Trojan Source flaw allows hackers to embed malware directly into source code

In brief: Malicious actors usually have to exploit bugs in an application or operating system, but security researchers have found a flaw that allows them to embed malware right into the source code, which allows for devastating supply chain attacks.

Cambridge University researchers Nicholas Boucher and Ross Anderson have discovered a new class of vulnerabilities that can be used by malicious actors to integrate visually deceptive malware directly into the source code of applications.

The new technique, dubbed "Trojan Source," is an effective way to inject malware that is virtually invisible to human reviewers. To achieve this, a hacker would need to exploit certain subtleties in text encoding standards like Unicode, which is a relatively easy thing to do when compared to using chains of zero-day vulnerabilities to exploit target systems.

Since we're talking about Unicode, this flaw affects pretty much all modern programming languages such as Rust, Java, Python, Go, C, C++, C#, and JavaScript. An attacker can apply something called a "bidirectional override" to embed left-to-right words inside a right-to-left sentence and vice versa, and this technique can be used to reorder tokens in source code at the encoding level to essentially fool the compiler or interpreter into seeing a different logic than a human reviewer would see in that source code.

The researchers warn that this opens the door to tampering with open-source code that's in use at various organizations around the world. They note "this attack is particularly powerful within the context of software supply chains. If an adversary successfully commits targeted vulnerabilities into open-source code by deceiving human reviewers, downstream software will likely inherit the vulnerability."

To put it differently, the attack works by anagramming a program into another program, which tricks the compiler/interpreter into processing the code that doesn't appear to be code to a human reviewer.

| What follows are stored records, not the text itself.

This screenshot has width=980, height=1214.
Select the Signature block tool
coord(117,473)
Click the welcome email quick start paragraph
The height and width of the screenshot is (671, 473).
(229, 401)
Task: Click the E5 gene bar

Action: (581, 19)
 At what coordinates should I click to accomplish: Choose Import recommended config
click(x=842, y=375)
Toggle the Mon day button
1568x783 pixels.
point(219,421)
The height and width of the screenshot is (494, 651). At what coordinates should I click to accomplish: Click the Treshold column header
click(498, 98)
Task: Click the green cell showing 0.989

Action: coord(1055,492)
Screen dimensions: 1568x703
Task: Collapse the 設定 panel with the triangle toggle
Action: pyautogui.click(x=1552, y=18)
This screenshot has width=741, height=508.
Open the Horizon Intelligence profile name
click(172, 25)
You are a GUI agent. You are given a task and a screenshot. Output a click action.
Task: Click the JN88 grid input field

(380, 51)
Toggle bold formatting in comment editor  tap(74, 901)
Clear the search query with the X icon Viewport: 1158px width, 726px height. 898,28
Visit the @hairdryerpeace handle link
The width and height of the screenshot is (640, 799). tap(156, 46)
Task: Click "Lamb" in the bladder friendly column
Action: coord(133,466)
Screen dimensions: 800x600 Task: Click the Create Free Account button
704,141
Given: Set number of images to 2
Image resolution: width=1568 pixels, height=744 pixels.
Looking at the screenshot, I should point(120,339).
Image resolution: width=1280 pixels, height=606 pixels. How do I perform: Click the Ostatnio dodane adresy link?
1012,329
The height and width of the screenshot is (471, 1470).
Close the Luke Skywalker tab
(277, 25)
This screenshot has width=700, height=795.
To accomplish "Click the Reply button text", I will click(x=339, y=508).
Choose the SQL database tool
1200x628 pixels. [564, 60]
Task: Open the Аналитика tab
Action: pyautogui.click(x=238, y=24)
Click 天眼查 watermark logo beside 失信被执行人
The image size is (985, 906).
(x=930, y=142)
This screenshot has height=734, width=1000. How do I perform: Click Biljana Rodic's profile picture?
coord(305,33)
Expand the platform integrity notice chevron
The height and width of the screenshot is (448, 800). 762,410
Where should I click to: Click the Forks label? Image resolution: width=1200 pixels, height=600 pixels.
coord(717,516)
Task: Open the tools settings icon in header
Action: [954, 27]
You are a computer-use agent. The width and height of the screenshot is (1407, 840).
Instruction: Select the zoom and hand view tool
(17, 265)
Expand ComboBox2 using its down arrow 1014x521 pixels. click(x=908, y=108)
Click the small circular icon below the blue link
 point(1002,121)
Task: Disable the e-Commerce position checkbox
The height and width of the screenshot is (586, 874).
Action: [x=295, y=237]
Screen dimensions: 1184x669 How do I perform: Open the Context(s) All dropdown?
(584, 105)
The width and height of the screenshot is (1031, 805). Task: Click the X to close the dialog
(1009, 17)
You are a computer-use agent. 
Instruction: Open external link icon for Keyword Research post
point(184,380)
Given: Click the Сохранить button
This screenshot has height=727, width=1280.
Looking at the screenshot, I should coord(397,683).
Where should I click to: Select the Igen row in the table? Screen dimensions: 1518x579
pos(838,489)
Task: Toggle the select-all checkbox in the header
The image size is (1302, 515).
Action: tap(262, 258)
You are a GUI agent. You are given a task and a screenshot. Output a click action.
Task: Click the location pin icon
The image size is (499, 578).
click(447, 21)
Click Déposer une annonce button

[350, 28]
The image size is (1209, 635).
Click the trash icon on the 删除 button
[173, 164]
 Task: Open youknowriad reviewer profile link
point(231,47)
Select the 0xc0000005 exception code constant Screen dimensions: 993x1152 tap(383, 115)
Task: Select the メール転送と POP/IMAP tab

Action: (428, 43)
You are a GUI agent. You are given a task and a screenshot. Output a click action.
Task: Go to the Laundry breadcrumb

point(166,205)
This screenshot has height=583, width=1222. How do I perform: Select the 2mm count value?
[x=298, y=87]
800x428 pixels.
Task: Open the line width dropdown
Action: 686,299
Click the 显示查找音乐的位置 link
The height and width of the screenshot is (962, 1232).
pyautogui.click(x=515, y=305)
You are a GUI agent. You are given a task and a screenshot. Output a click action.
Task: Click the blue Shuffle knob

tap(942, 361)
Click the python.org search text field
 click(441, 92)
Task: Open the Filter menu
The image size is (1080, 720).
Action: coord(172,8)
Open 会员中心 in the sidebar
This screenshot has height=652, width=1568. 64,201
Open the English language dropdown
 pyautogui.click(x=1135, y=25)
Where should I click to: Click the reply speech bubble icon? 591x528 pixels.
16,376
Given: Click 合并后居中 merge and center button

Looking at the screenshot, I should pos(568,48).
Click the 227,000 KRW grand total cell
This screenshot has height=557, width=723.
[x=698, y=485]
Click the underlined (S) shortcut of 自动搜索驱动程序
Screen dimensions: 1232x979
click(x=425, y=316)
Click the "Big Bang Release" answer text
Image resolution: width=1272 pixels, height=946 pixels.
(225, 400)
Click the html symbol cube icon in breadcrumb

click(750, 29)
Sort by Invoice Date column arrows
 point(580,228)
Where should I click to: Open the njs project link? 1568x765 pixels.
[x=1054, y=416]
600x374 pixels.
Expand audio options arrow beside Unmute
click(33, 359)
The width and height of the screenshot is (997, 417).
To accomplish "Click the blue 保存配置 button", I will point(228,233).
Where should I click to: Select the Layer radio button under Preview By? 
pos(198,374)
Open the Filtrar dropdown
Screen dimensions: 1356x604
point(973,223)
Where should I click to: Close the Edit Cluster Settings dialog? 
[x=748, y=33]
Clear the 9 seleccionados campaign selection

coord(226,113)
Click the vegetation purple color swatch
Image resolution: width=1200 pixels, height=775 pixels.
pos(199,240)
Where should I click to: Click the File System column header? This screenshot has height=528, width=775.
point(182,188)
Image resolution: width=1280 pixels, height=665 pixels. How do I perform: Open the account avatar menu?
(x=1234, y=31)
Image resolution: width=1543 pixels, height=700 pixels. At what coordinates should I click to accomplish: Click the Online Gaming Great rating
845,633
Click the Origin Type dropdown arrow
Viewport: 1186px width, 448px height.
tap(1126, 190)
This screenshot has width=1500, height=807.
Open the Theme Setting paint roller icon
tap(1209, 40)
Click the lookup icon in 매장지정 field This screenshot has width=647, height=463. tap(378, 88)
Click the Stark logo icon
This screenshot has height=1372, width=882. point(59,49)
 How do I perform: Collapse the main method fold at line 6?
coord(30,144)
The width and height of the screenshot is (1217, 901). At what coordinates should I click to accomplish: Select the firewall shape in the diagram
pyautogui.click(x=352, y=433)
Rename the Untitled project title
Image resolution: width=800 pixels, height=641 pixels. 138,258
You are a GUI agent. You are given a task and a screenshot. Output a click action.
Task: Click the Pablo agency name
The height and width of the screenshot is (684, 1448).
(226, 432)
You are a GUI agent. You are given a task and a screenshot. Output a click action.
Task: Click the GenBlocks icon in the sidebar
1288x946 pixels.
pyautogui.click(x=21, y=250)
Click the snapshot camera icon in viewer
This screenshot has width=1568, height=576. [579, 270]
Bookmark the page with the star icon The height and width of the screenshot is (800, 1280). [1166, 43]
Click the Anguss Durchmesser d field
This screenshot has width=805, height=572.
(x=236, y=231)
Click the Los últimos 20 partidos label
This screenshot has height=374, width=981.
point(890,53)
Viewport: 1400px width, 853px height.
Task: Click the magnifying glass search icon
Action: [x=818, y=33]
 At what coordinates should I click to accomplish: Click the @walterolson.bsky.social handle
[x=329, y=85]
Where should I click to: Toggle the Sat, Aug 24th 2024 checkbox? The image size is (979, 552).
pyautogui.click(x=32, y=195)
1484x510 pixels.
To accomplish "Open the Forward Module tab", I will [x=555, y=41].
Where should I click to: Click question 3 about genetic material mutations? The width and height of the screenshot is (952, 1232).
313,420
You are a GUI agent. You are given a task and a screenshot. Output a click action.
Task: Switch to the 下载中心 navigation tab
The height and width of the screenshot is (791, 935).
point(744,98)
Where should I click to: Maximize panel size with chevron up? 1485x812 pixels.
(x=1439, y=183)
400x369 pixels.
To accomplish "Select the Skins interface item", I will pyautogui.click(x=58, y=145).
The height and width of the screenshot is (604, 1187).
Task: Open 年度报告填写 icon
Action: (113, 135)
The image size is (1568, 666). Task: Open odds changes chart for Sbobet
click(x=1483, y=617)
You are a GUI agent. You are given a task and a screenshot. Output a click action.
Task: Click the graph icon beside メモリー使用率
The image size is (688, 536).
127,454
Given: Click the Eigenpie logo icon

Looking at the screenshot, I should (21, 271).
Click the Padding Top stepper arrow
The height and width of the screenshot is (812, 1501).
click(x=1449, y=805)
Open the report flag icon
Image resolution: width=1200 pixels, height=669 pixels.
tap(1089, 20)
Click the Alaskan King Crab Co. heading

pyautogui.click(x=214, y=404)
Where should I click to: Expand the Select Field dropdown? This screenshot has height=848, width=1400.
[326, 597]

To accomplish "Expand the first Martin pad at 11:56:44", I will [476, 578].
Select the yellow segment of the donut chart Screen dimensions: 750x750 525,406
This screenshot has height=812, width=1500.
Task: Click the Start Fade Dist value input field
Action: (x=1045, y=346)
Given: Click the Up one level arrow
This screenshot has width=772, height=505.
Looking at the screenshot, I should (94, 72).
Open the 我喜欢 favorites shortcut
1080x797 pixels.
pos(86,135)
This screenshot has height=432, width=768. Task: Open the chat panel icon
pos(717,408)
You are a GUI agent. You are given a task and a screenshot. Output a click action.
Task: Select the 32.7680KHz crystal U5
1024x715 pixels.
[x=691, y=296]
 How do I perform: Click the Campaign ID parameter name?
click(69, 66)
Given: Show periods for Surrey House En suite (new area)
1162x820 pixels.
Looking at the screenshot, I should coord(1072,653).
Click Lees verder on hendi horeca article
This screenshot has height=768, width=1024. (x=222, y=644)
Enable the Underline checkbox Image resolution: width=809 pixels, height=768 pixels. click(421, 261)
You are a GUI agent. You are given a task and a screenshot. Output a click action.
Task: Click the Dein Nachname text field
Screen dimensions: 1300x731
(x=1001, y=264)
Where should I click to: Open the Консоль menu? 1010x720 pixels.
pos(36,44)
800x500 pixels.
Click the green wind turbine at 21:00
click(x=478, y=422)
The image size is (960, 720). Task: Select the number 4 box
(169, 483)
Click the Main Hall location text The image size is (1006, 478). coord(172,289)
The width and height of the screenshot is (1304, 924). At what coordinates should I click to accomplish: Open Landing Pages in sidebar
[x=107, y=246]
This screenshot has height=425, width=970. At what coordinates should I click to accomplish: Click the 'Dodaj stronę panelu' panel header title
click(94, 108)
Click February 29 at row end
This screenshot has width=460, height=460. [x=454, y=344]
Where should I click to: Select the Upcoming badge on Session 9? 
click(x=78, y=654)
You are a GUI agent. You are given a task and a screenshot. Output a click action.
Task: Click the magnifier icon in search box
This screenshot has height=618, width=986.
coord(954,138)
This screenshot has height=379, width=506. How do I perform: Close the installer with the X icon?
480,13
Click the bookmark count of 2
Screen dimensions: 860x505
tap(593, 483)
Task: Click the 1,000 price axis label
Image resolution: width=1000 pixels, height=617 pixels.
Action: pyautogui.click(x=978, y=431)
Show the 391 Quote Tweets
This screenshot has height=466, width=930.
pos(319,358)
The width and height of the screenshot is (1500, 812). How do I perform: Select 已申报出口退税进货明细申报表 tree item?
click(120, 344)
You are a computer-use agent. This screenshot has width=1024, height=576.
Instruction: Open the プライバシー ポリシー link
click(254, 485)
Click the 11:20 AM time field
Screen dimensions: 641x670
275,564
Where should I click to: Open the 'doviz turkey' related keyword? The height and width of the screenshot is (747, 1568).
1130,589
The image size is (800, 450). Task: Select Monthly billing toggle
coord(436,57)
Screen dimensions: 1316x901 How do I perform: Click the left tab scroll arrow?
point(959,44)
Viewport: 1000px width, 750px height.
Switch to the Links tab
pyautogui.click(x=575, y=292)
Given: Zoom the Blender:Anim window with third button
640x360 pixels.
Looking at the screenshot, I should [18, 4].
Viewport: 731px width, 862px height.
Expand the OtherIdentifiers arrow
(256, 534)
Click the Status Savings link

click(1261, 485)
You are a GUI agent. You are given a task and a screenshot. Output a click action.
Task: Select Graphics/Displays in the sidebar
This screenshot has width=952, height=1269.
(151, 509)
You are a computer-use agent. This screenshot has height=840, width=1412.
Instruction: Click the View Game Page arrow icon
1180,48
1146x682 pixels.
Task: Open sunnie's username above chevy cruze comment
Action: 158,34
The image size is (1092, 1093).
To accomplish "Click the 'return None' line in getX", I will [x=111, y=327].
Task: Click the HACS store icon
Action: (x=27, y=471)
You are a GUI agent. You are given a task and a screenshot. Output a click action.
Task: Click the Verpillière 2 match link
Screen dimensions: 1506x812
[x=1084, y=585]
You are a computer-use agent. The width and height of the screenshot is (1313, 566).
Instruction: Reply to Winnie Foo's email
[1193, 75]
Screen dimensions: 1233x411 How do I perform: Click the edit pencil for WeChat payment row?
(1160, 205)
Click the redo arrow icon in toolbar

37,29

If an attacker can successfully embed malicious code in widely-used dependencies and libraries, the power of the attack is exponentially multiplied. The researchers also point out that compilers and interpreters are vulnerable to another technique known as a homoglyph attack where hackers can replace Latin letters with lookalike characters from other Unicode alphabets.

The Rust Security Response working group is urging developers to upgrade to Rust version 1.56.1, which introduces two ways to detect and reject code that contains malicious codepoints. For an in-depth read into Trojan Source, check out the Cambridge researchers' report. Proof-of-concept code is also available on GitHub.